Si algo ha demostrado el último Festival de Cannes es que aquellos que daban al cine por moribundo, quienes pensaban que por haber perdido la hegemonía del entretenimiento quedaba relegado a una artesanía periclitada, se equivocaban a fondo. No es gracias a la relevancia icónica o a la inane exhibición de sus pasarelas fotográficas, sino por la intensa digestión de películas de casi todo el mundo. Esa ventana de miradas es lo que hace indispensable la cita. La mayor impostura en la que vive el cine actual pasa por fabricar películas para entrar en el palmarés de los festivales. Ha superado a la sempiterna vocación de hacer películas a la medida del éxito y la moda del momento, con quienes toca hacerlas y sobre lo que hay que hacerlas.
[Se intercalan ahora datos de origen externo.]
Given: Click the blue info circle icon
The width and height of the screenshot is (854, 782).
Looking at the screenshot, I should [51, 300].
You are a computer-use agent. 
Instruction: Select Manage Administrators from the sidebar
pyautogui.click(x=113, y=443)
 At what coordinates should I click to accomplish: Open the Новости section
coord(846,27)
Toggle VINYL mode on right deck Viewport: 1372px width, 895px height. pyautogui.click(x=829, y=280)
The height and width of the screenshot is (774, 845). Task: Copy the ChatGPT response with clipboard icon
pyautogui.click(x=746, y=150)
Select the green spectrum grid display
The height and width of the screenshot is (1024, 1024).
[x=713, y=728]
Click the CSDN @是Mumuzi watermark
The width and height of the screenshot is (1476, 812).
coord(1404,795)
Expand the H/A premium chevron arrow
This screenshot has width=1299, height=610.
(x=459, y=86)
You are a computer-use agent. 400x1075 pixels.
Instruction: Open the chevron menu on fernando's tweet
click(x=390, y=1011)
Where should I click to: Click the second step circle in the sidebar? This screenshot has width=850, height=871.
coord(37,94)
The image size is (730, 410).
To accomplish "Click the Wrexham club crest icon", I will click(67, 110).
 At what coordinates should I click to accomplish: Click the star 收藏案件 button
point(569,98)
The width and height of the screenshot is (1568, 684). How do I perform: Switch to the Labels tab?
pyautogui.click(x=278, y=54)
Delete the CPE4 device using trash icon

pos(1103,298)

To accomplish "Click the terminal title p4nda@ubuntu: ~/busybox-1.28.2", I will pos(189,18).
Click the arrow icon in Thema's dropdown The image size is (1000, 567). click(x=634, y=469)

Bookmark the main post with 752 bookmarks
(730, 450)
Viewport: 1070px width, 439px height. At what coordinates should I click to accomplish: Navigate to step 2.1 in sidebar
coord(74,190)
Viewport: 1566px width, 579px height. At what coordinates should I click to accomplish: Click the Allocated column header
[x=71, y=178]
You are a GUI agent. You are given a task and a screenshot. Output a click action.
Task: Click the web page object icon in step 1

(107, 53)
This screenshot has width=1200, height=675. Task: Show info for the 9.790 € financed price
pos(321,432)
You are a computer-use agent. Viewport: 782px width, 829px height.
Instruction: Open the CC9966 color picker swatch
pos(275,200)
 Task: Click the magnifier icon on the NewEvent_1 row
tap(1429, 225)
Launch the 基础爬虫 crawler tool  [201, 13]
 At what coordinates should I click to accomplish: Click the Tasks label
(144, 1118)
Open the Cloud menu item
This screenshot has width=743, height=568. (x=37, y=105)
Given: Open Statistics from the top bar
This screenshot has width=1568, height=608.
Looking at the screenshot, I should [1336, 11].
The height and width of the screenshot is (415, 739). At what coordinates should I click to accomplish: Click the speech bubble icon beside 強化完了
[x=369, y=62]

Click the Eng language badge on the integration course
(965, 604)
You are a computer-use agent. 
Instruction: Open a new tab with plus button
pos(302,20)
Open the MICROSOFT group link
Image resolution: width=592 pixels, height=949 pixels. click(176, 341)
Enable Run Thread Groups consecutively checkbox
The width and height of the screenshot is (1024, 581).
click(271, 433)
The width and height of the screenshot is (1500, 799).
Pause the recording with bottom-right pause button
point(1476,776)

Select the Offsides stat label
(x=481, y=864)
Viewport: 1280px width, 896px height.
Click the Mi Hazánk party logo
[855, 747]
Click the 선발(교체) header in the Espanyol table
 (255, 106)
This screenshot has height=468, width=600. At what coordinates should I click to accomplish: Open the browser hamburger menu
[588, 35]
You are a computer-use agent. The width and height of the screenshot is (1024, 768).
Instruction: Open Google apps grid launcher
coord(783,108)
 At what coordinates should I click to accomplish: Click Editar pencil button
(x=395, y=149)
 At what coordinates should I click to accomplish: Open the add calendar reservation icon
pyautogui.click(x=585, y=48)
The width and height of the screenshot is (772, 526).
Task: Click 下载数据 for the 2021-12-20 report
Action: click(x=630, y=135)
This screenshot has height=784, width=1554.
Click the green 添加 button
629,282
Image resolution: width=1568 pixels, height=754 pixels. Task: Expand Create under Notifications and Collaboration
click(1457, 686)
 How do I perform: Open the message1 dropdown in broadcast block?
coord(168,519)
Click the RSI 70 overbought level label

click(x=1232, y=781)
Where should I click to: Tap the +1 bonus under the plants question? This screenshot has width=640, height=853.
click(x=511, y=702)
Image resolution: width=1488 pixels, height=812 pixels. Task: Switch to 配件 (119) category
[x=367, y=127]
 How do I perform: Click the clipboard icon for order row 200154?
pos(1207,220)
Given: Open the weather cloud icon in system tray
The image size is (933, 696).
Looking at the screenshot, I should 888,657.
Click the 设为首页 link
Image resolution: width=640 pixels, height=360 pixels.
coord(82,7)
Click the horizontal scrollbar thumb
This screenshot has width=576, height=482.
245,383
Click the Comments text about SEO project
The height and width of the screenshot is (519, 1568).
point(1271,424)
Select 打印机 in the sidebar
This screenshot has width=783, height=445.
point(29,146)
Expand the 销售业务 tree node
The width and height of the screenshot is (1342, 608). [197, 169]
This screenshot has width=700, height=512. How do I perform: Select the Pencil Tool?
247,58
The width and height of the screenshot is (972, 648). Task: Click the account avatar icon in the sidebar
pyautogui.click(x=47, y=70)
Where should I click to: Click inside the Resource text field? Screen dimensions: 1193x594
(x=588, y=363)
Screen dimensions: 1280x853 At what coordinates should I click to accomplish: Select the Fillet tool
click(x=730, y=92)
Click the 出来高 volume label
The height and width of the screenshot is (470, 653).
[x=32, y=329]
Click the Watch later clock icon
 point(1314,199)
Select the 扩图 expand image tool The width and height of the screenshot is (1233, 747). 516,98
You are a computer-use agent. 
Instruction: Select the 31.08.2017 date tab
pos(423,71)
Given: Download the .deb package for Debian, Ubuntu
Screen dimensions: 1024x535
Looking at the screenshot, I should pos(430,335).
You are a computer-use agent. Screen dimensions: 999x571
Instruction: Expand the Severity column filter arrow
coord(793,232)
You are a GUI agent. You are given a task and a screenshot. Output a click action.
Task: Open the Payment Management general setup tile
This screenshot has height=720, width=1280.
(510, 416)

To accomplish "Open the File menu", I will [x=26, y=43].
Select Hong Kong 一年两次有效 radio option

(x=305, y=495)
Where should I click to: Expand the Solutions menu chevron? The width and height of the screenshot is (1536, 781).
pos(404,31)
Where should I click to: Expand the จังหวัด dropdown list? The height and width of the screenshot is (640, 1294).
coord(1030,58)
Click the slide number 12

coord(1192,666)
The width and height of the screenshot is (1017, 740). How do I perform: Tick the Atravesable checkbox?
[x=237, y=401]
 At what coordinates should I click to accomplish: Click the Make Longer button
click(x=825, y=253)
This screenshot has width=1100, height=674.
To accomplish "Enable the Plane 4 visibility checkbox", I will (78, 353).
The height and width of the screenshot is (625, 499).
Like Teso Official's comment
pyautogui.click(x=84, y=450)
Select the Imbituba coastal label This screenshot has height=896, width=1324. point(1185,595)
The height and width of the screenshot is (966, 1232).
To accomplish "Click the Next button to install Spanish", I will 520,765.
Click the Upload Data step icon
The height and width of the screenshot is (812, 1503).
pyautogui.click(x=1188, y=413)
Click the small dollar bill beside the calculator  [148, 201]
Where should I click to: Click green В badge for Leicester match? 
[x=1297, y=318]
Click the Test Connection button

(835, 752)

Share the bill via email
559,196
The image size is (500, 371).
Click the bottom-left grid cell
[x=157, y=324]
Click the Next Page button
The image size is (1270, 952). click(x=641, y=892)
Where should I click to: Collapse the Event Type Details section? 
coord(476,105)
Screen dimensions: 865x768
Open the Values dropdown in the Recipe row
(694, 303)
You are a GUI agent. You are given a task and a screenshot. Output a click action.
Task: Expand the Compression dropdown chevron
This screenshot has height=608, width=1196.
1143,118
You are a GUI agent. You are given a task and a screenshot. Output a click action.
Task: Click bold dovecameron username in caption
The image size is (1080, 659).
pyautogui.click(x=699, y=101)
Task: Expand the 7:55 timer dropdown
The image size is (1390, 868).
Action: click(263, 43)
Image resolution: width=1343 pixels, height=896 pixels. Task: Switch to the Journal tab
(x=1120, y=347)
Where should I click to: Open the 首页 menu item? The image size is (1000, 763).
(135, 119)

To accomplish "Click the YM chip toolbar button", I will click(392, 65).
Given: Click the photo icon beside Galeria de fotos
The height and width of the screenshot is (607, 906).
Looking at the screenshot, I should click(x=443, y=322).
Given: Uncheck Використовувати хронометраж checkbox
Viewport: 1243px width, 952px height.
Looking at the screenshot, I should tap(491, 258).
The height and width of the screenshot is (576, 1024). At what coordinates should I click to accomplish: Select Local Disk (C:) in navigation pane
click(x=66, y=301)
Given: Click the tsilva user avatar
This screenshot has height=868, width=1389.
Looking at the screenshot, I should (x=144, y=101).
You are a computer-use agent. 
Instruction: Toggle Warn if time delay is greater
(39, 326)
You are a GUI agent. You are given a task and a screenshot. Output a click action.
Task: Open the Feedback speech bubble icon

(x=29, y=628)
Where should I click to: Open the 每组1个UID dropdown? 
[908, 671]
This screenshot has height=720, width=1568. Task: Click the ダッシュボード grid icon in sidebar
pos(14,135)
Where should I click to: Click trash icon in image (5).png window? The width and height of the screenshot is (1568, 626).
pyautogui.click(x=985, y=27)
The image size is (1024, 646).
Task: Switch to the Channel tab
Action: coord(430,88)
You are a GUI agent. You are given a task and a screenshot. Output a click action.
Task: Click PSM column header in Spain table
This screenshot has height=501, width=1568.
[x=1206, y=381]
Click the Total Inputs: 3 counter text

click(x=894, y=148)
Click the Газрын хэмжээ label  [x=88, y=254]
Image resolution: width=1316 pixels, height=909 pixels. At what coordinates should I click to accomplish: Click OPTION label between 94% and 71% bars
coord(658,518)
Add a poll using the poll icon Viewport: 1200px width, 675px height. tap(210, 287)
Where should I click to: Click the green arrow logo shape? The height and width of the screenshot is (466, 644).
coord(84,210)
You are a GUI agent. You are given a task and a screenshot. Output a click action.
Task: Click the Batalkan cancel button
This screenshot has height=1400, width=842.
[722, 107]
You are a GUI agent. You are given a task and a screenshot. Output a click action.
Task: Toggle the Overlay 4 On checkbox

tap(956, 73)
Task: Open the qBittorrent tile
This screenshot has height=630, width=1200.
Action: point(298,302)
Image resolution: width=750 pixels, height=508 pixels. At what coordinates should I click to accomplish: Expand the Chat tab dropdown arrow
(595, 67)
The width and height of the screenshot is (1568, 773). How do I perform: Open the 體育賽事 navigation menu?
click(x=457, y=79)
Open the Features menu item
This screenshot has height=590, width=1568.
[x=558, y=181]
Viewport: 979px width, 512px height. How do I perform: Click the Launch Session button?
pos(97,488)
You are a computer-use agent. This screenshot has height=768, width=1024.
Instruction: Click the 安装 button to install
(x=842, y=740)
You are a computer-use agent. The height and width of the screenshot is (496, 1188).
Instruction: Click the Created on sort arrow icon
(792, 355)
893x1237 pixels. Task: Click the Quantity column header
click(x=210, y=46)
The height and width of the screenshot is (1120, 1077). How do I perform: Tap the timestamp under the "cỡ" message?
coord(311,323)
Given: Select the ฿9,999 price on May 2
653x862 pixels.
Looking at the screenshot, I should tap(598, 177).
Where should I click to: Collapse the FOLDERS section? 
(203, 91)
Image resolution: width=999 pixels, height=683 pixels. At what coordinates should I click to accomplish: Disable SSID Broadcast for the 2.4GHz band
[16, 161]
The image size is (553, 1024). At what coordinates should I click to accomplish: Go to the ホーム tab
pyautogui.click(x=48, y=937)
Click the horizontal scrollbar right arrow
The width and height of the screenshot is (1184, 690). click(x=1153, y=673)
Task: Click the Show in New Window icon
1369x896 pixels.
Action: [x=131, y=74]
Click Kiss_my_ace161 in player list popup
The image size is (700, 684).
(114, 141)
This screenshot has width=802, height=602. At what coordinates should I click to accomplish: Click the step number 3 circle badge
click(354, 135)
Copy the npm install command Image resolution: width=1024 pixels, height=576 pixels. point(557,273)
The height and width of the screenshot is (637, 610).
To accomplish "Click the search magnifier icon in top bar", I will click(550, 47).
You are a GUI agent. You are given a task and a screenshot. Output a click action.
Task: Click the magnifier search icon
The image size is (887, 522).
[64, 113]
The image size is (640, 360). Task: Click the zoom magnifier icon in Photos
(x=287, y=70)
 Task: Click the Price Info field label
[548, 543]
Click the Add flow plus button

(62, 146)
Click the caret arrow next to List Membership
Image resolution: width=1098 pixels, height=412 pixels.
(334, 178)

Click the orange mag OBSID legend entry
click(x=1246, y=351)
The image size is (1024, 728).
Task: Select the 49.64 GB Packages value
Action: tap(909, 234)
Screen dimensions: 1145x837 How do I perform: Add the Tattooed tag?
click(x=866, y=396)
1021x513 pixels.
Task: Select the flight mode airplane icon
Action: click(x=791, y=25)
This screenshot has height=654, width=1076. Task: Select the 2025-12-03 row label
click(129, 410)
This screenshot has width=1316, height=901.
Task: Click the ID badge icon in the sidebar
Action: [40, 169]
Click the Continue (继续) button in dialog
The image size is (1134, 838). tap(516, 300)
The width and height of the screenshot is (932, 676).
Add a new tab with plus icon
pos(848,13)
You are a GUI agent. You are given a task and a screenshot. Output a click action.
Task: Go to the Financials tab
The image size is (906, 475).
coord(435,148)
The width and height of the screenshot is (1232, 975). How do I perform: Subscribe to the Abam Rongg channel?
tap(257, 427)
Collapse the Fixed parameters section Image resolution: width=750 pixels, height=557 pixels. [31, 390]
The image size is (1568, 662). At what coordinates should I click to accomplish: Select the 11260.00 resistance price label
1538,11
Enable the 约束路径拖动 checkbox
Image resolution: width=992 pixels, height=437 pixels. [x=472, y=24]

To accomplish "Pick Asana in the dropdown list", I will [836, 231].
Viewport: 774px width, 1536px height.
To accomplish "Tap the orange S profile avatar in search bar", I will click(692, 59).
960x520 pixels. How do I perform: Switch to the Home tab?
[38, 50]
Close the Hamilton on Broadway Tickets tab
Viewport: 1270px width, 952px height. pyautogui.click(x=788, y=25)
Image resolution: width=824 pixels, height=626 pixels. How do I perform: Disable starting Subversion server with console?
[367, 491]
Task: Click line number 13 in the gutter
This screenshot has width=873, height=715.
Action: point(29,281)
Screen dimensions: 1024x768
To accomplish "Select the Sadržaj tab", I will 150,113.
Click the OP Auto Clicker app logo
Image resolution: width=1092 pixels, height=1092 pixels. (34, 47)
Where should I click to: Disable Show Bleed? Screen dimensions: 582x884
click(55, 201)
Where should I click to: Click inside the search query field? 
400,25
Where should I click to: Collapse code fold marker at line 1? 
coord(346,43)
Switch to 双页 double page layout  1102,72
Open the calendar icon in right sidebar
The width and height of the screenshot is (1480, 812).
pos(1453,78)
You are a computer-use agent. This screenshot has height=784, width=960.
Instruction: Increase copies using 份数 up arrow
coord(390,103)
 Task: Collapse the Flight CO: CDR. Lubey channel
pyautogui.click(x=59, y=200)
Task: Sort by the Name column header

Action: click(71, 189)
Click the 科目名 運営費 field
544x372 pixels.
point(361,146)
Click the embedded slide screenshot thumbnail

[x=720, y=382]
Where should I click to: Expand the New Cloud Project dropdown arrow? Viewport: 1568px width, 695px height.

Buscar el dinero de la gente resulta hasta más honesto que perseguir la palmotada en la espalda de una élite de comisarios culturales o sociológicos. Pero Cannes, que siempre ha ofrecido en su galería de premios desde el disparate oportunista hasta la película para la eternidad, sin ruborizarse de vergüenza jamás, sigue siendo el festival de festivales. Entre otras cosas porque lo organizan los franceses, un país orgullosamente aficionado a festejarse a sí mismo como capital del universo.

La pandemia arrojó al espectador audiovisual a una vivencia acolchonada. El sofá se convirtió en el mayor enemigo de la búsqueda activa. Las plataformas, con su modelo de negocio basado en la fidelización del consumidor, han convertido al usuario en una especie de polilla que no puede salir del vaso de su lámpara, forzado a pensar que solo existe esa pantalla. En el festival de Cannes, incluso con su lista de nombres fijos, como el equipo de veteranos de un club que juegan su pachanga semanal con los galones algo oxidados, demuestra cada año que el cine importa, porque es una forma de libertad como hay pocas. Si algo se necesita, y no es beatería, es recuperar la sala de cine de cercanía. En esa soñada ciudad de los 15 minutos, de la que apenas se ha discutido en nuestras elecciones municipales, hay que recuperar el cine, las librerías y los locales de concierto de tamaño humano. Aquellos que no quedan al servicio del comercio puro, sino de la vecindad vibrante entre negocio y pasión.

La oferta de ayudar a los jubilados a seguir yendo al cine no es ninguna tontería. Al partir hacia la sala se construye una ciudad que, combinada con las inmensas posibilidades del consumo casero, podrían rozar un ideal. El refugio no tiene nada que ver con la guarida. El primero es un espacio de salvación. El segundo es un parapeto de autodefensa. Los escolares también necesitan familiarizarse con otro ritmo narrativo que no sea el zapeo en redes, la canción salteada y el picoteo sin posar la atención completa. La sala, con su liturgia, recompone el reloj interno. Estamos peleados con el tiempo propio, es la tragedia de nuestra era, así que toca recuperar un metrónomo privado, que nos marque el ritmo según nuestro deseo, sin la angustia inducida en la que vivimos. El cine en salas es una medicina más, como la siesta, la charla, la mesa, el jardín, la lectura, la escucha y el paseo. Los que desprecian al cine trabajan para la interesada destrucción de la actividad personal. Robotización viene de robo, y lo primero que nos quieren robar es nuestro interno diapasón, ese regulador que propicia el compás exacto del vivir.